DATA PROVIDED: Begin
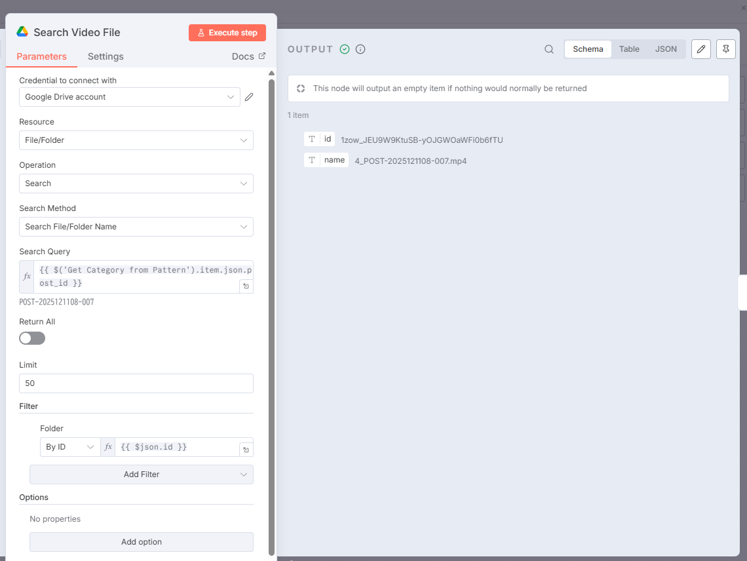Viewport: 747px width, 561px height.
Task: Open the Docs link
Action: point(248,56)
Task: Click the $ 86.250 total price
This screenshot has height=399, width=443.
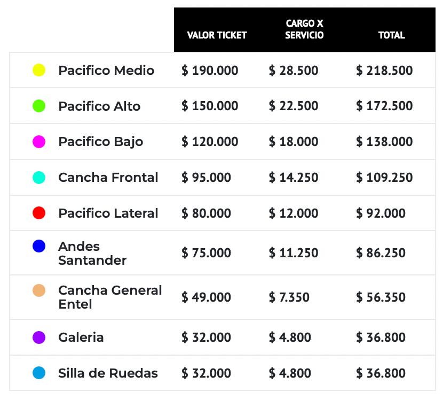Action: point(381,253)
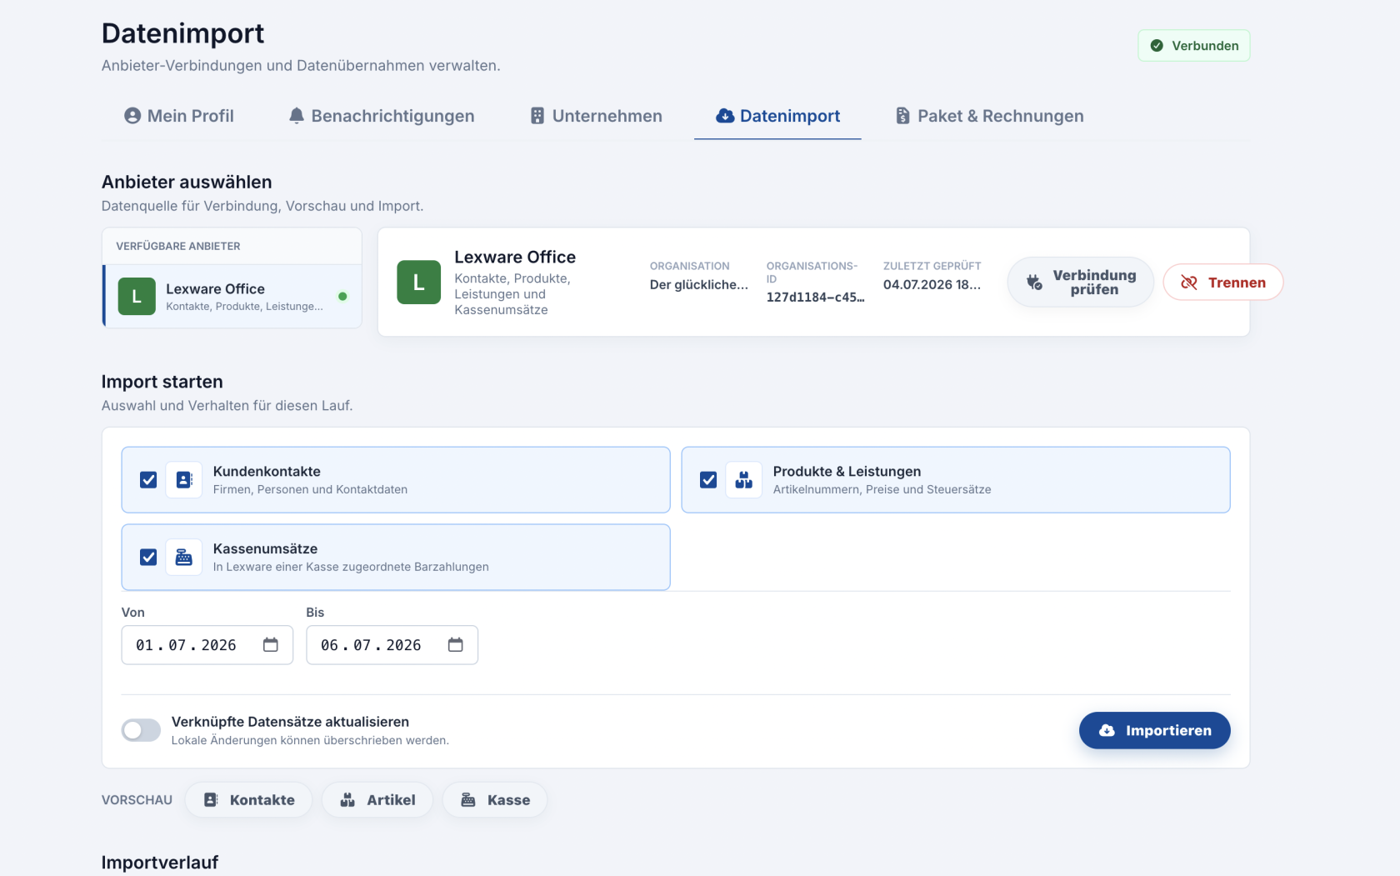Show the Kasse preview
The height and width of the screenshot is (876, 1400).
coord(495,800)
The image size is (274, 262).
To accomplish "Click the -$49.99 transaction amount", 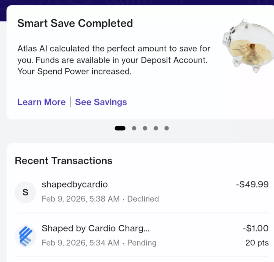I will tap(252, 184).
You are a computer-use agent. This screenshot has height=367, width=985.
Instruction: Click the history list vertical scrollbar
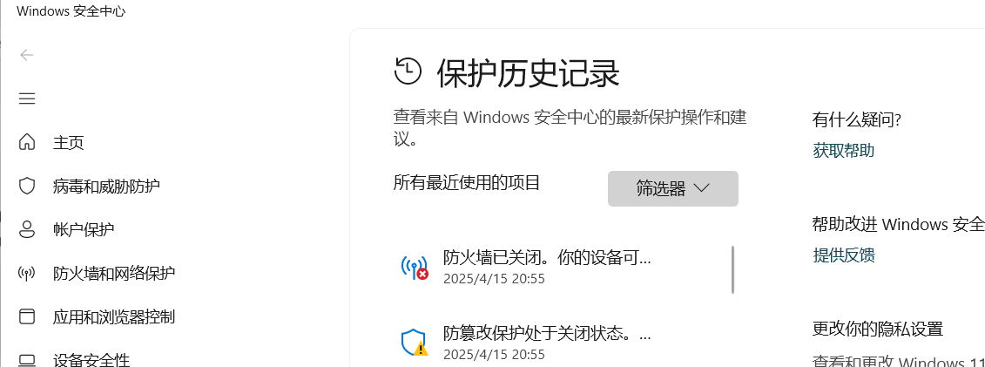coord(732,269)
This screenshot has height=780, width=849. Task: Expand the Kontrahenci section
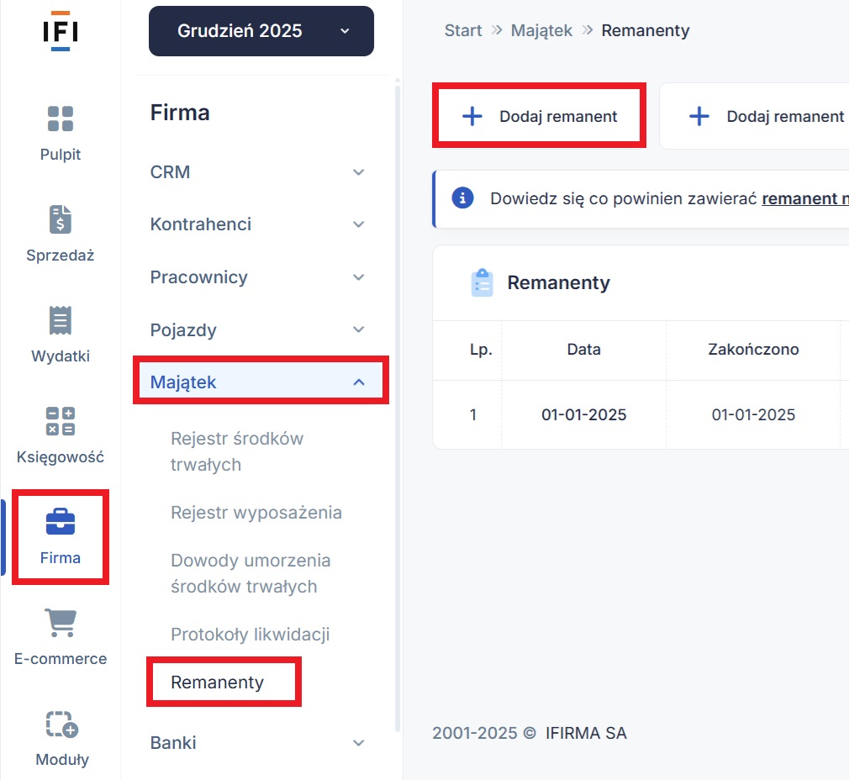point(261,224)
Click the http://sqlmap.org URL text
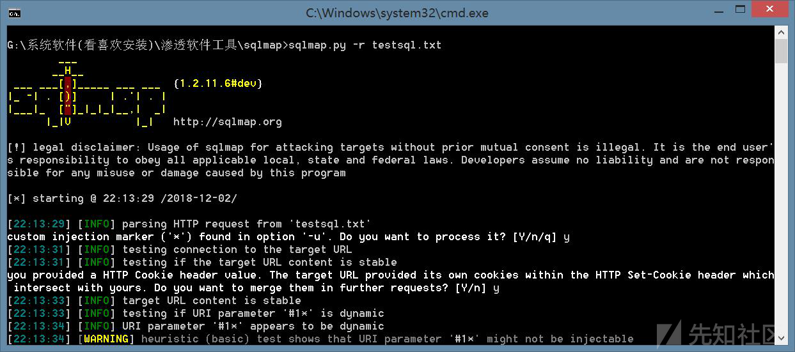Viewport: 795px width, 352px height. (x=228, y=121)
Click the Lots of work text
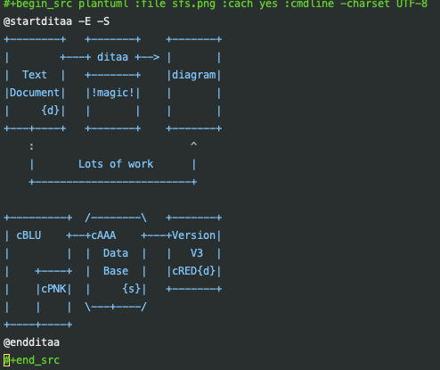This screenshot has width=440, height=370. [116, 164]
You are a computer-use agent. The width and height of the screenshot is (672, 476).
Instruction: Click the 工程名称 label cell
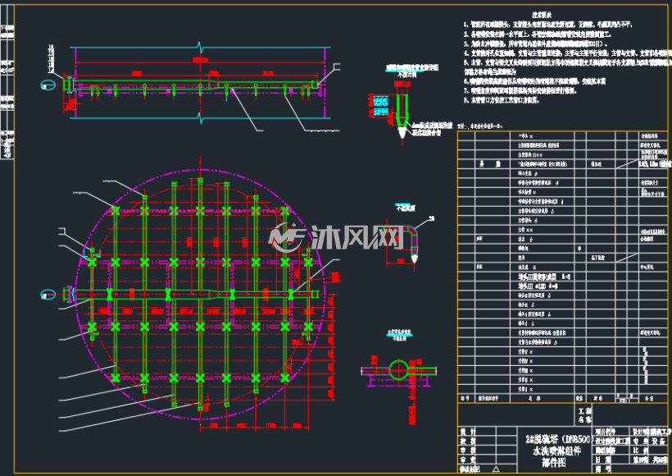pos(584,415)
DATA PROVIDED: End
YOUR OBJECTIVE >>
Give back exactly the lines from the one with "You are a computer-use agent. The" through the end of the records above, inclusive, and omit any pictures.

SOLUTION TO THIS EXERCISE >>
You are a computer-use agent. The width and height of the screenshot is (672, 476).
Instruction: Click the 工程名称 label cell
pos(584,415)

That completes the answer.